Cancer Center Pharmacist in Iowa Worries Drug Importation Will Harm His Patients

Source: The Waterloo Cedar Falls Courier

This editorial by Dana McDougall was published in The Waterloo Cedar Falls Courier on August 26, 2019. Mr. McDougall, Pharm.D., BCPS, is a pharmacist with the Covenant Cancer Treatment Center in Waterloo, Iowa.

Safety of medicines at risk in Senate bill

As a pharmacist at a cancer treatment center here in Waterloo, I am honored to serve generations of Iowans and to be trusted with the responsibility for their medication therapy every single day.

The health and safety of my neighbors, family, and community is always my top priority. A lot goes into ensuring the safety of medicines in the U.S.; this enables us to have one of the safest supplies of prescription drugs in the world.

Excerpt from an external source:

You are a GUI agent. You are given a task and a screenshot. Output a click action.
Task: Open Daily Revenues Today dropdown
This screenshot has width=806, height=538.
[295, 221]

The Food and Drug Administration only approves medicines that have been rigorously tested and shown to be effective in treating or preventing disease, and brave men and women in the Customs and Border Patrol keep counterfeit medicines from coming into our country. All of this is underpinned by quality and safety standards that have been around for over a century.

However, the U.S. Senate is considering legislation that would remove long-standing requirements for drug companies to comply with quality and safety standards for some prescription medications, known as biologic drugs.

Unlike traditional medicines like aspirin, biologics are treatments made from living organisms. Thanks to innovation in biotechnology, a diverse and growing list of biologics, like Humira, have been approved in the U.S. to treat heart disease, arthritis, cancer, and other deadly diseases. These medicines are extremely effective, and more and more biologics will benefit patients every day. Others, like insulin, have been around for decades, but are continuously evolving to become more effective, as are the quality standards that ensure their safety and effectiveness.

If enacted, this bill could directly harm the patients I serve. Iowans must be confident in the quality of the medicines they take, relying on everything from strength to purity to appropriate dosage. Anything that could harm that trust is a bad idea and should be rejected resoundingly. This is especially critical as our medicine supply is increasingly dependent on the global supply chain. Many medicines, or their ingredients, are foreign sourced, and the presence of public quality standards could not be more important.

National pharmacist associations recently signed a letter asking Senate leaders to oppose this provision, noting it will not help lower drug costs and may instead compromise the health and safety of patients. The letter stated that more than 80 percent of ingredients in the medicines we take now come from other countries, many of them in the developing world. In today’s globalized medication supply, taking a belt-and-suspenders approach to safety is imperative.

The current quality medicine standards are available to anyone, bolstering public trust in the medicines we take. Public standards establish the parameters by which medicines can be evaluated regardless of the manufacturer or the source of ingredients. Unlike private standards developed by for-profit corporations, public standards allow anyone to test the quality of a drug anywhere along its supply chain. As manufacturing processes grow more complex and foreign suppliers play a bigger role in what our medicines are actually made of, transparent quality standards have never been more important.

The American Cancer Society opposes this provision, as does the American Association for Retired Persons. And so do I.

For more than 100 years, these standards have helped ensure medicines used in the U.S. are safe and effective. There’s no good reason to repeal them. I hope we can count on Senator Grassley and Senator Ernst to fight back against this misguided legislation.